En conclusion, l’on peut dire que s’il est vrai
que l’on rencontre partout dans le monde ces
mêmes types de problème ils se présentent
cependant avec plus d’acuité dans beaucoup de
pays du pourtour sud et est méditerranéen du fait
de la jeunesse des financements de projet dans
cette zone et des risques pays qui peuvent
paraître plus important qu’ailleurs pour les opérateurs sensibles à la stabilité politique, économique et juridique. Les banques, les institutions
financières internationales, les investisseurs et
les promoteurs ont naturellement besoin d’assurance sur la viabilité du projet, qui demeure leur
meilleure garantie, mais ils auront également
besoin du support ferme de l’État hôte et partenaire qui voudra attirer chez lui de tels financements ».
Serveurs internet à signaler
– Outre le serveur de la Banque Mondiale, « http:// www.worldbank.
org», voir le serveur de la SFI « http://www.ifc.org »
– Sur les projets d’énergie et les questions d’énergie en général,
voir le serveur spécifique du Financial Times « http://www.ftenergy.
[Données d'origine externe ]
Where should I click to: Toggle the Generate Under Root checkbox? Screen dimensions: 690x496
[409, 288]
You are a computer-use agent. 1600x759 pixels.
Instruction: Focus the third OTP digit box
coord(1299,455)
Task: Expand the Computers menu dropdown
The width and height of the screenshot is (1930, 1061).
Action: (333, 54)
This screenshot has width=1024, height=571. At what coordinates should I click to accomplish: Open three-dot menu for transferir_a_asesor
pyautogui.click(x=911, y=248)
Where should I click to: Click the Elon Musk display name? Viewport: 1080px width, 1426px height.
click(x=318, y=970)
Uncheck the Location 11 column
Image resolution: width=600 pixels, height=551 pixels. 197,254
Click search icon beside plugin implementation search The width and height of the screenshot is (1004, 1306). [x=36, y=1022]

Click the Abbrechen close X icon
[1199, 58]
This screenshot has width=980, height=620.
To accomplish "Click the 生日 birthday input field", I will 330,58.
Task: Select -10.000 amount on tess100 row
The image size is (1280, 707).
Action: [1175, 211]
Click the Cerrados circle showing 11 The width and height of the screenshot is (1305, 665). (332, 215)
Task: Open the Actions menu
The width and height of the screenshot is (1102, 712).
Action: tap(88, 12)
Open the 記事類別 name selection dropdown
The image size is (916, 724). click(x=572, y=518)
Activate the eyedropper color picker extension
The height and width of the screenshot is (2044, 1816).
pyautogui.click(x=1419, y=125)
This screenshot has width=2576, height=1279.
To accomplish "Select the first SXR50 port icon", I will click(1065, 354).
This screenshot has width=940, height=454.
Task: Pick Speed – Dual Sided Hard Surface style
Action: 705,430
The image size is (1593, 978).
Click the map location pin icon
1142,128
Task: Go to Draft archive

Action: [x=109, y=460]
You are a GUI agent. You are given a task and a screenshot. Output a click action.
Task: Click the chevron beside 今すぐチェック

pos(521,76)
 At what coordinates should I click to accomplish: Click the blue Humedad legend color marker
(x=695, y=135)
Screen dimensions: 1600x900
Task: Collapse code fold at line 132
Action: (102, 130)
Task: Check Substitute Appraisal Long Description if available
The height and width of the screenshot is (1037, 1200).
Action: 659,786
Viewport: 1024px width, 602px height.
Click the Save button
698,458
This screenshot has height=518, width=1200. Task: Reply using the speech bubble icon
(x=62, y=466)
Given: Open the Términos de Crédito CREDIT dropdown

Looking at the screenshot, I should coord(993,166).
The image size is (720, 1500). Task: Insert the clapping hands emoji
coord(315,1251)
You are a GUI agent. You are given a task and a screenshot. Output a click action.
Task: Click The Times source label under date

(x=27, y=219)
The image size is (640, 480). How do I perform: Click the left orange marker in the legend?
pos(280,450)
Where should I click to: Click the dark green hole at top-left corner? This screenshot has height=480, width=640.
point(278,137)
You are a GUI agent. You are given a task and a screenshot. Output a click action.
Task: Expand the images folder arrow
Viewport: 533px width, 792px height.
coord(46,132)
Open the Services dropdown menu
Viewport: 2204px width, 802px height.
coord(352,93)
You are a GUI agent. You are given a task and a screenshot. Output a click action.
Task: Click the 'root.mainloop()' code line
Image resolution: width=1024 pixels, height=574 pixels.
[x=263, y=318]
com » et celui de la firme d’avocats Dickstein Shapiro Morin &
Oshinsky de Washington, « DSM&O Energy Law Resources » dont
l’URL est « http://www.dsmo.com »
Rubrique arrêtée au 23 janvier 1997.
Notes
1. Titre et texte retranscrits in extenso de l’intervention de M. Bruno de Cazalet, Avocat à la Cour, Docteur en droit, Associé du Cabinet
Gide Loyrette Nouel, Président de la Commission méditerranéenne des conseillers du commerce extérieur de la France.
2. Ce qui tend à rendre malaisée la conclusion de « conventions d’établissement » et donne d’autant plus d’importance à la définition d’un
cadre législatif et réglementaire adapté.